Ben bunu düşünürken zil çaldı ve kimya dersi için içeriye girdim.
( Melisa'nın anlatımı ile)
Acaba Enes ne zaman gelir diye geçirdim aklımdan, şu anda Enes'i telefonda arayamadım çünkü Enes şu anda dersteydi, ben de bavulumdan kitap alıp okumaya başladım.
( Okul bittikten, Enes eve geldikten sonra)
Ben kitap okumaya devam ederken birden içeriye Enes girdi. Onu özlemiştim.
" Selam Melisa, ben geldim."
" Hoşgeldin, özlemiştim seni" dedim Enes bunu duyunca bana şaşırarak bakmaya başladı. " A yanii, kitaptaba dalmışım da . Kendi kendime konuşuyordum. Sana demedim." Dedim telaşla, sonra kafamı kitaba gömdüm. Kesinlikle utançtan kızarmıştım.

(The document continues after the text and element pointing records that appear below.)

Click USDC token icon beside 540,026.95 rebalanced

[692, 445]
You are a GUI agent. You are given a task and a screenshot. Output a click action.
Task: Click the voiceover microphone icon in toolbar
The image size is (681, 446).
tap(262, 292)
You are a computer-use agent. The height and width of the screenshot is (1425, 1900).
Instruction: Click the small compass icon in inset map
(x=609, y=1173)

" Peki, ben üstümü değiştirip geliyorum." Dedi Enes. Ben ise cevap vermedim. Enes odadan çıkınca kitabın kapağını kapatıp kucağıma koydum. Gerçekten böyle bir şey yapmış mıydım? Bu gerçekten çok utanç vericiydi. Birkaç dakika sonra Enes odaya geldi ve kıyafetlerini kenara koyup benim yanıma bir sandalye çekti, sonra da sandalyeye oturup konuşmaya başladı.

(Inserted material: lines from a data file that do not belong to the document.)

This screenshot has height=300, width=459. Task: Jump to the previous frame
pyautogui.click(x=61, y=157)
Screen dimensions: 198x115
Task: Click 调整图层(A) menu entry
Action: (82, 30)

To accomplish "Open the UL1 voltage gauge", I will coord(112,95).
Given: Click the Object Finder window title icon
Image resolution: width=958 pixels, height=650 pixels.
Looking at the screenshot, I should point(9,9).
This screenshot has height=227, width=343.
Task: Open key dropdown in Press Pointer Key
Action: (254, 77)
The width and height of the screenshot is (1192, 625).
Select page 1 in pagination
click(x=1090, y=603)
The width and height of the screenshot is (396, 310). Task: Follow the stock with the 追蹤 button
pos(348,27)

"Ee ne yaptın ben yokken."
" Kitap okuyup telefona baktım.Sen ne yaptın?"
"Oturdum işte , konuları tekrar ettik. "
" İyi misin sen? Moralin bozuk gibi."
" Birşey yok, yorgunum, uykum var sadece." Dedi Enes.
" Tamam, ben odadan çıkayım sen dinlen." Dedim ve tam odadan çıkmak için sandalyemi çevirecektim ki Enes beni durdurdu.
" Çıkmaya gerek yok, hadi gel dışarıya çıkalım."
" Tamam da, ben yürüyemiyorum ki. Nasıl vakit geçireceğiz? "
" Ben ne güne duruyorum? Seni kucağımda taşırım. Hadi üstümüzü giyinelim."
" Tamam."
İkimiz de üstümüzü giyindikten sonra küçük bir çanta hazırladık ve dışarıya çıktık. O gün ayağım sargılı olsa da Enes ile akşama kadar doyasıya eğlendim.
( Akşam saat 21.53, Enes'in anlatımı ile)
" Enes, saat çok geç oldu, eve gidelim mi? Hem bütün gün kucağındaydım, yorulmuşsundur."
" Ben de tam onu söyleyecektim." Dedim ve sahilden çıkmak için yürüyüş yolundan geri dönmeye başladım. Merdivenlere yaklaşana kadar Melisa ile sohbet ettik. Merdivenlere yaklaştığımız Melisa yavaş yavaş sessizleşmeye başladı. Gerçekten çok yorgundum ama Melisa'yı mutlu görmek benim tüm yorgunluğumu atıyordu. Merdivenlere geldiğimizde konuşmaya başladım.
" Melisa? Melisa, uyudun mu?" Dedim kısık bir sesle.
" Hm..." dedi Melisa uykulu bir ses tonu ile, gerçekten kucağımda uyuyordu. Melisa'yı uyandırmamak için sarsmadan ve sessizce Merdivenlerden çıkıp bir banka oturdum. Biraz soluklandıktan sonra bir araba çağırdım, araba birkaç dakika içinde geldi. Araba geldiğinde arabaya yavaşça bindim ve eve doğru yola çıktık. Eve geldiğimizde ilk işim Melisa'yı yatağa yatırmak oldu. Üstü pis olsa da bu umurumda değildi. Zaten nasıl üstünü değiştirecektim ki? Ben de hızlıca pijamalarımı giydim ve ellerimi yıkayıp yer yatağıma yattım.